From the line that holds "Open the University of Arkansas link" down to the last line of the listing below, transcribe exactly and only those lines. Leave pictures out.

BEGIN Data extracts

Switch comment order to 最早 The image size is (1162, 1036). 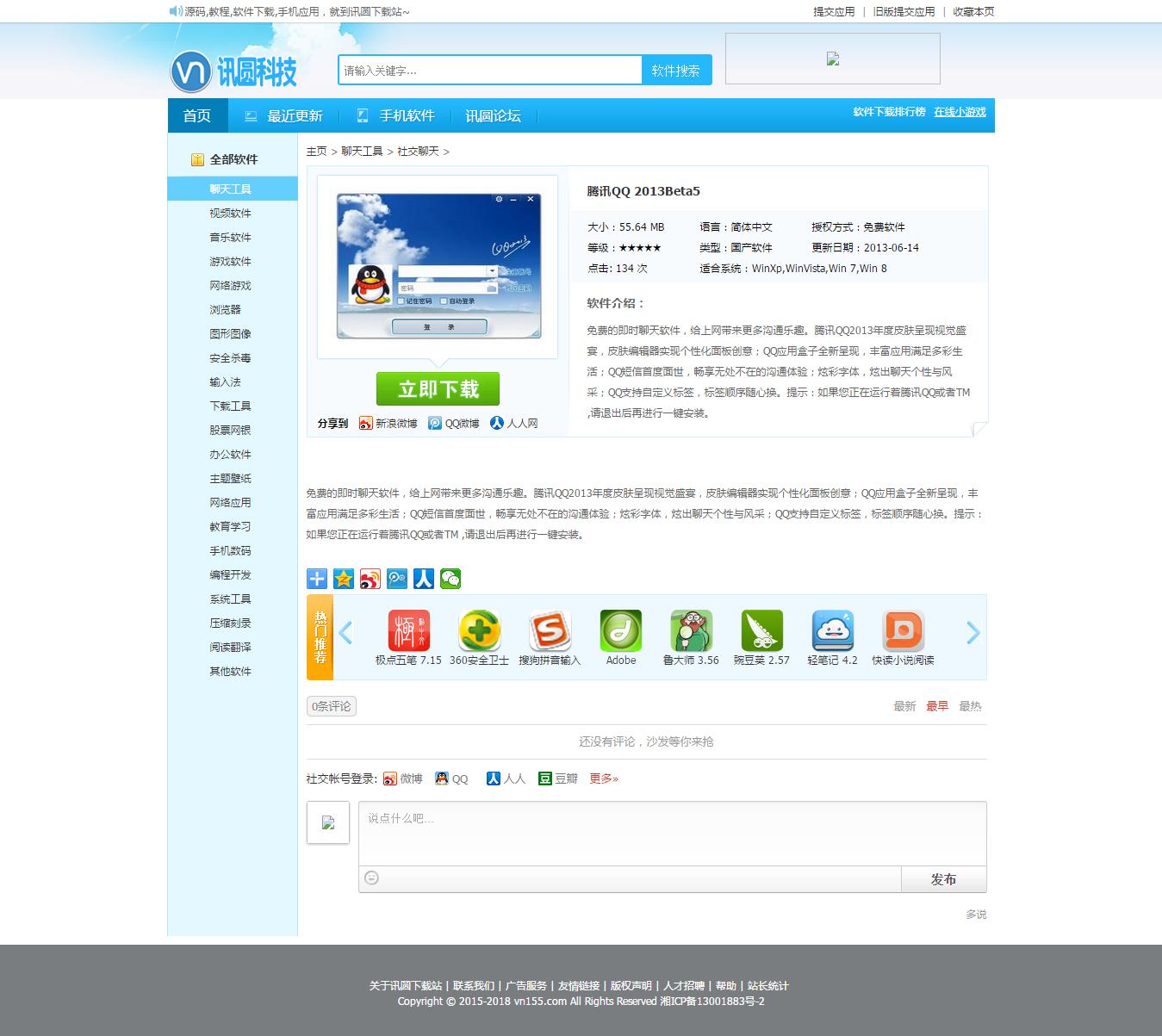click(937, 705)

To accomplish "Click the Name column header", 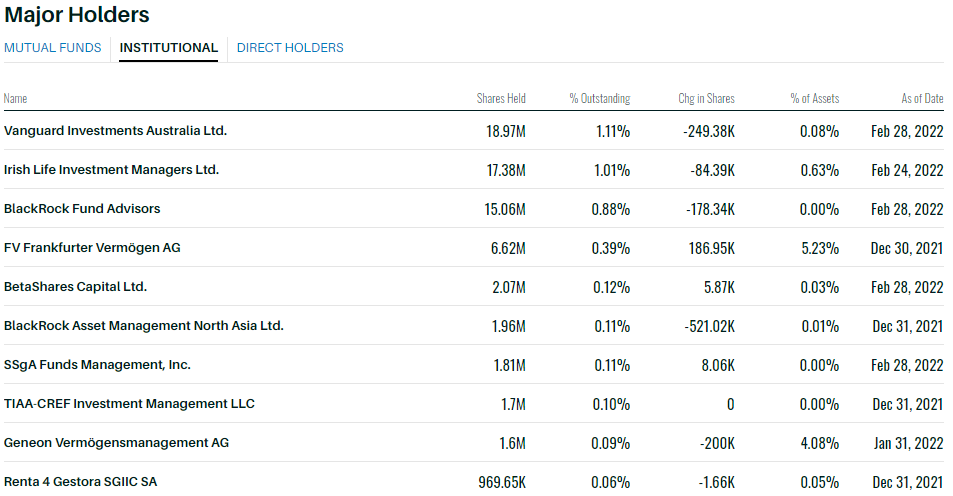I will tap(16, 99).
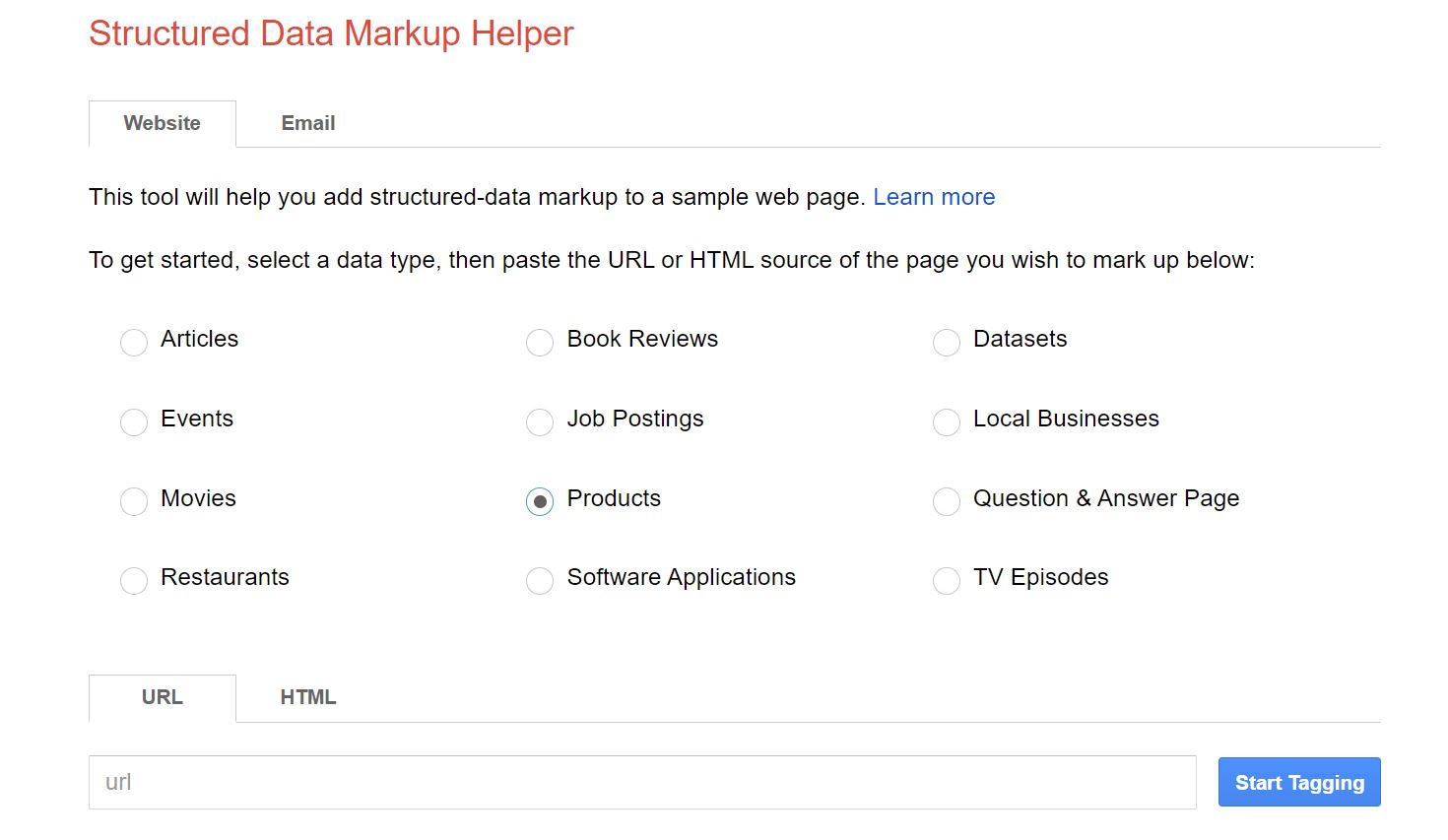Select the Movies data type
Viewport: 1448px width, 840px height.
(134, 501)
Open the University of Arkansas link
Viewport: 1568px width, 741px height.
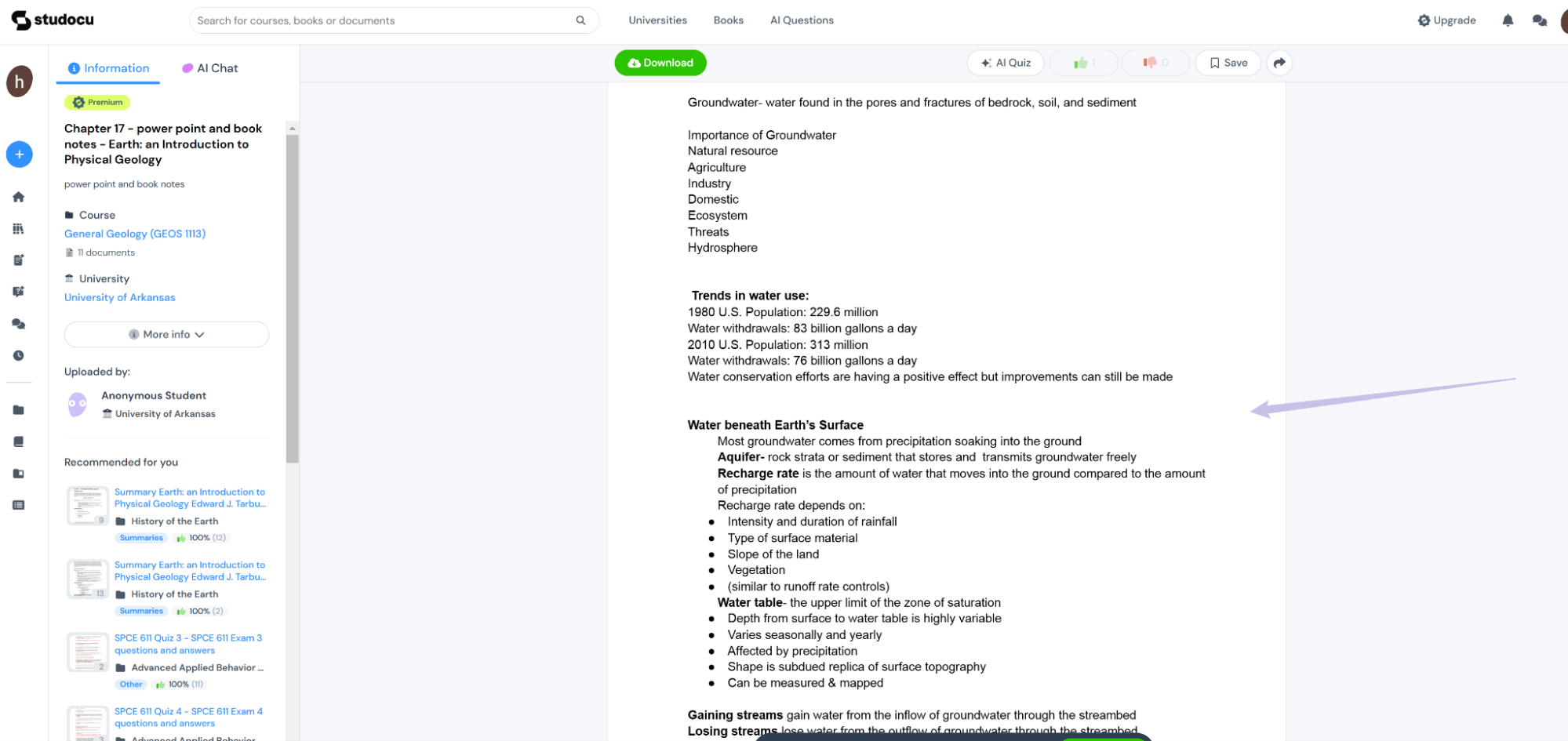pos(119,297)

END Data extracts

* Exercise solution
Open the University of Arkansas link
Viewport: 1568px width, 741px height.
pos(119,297)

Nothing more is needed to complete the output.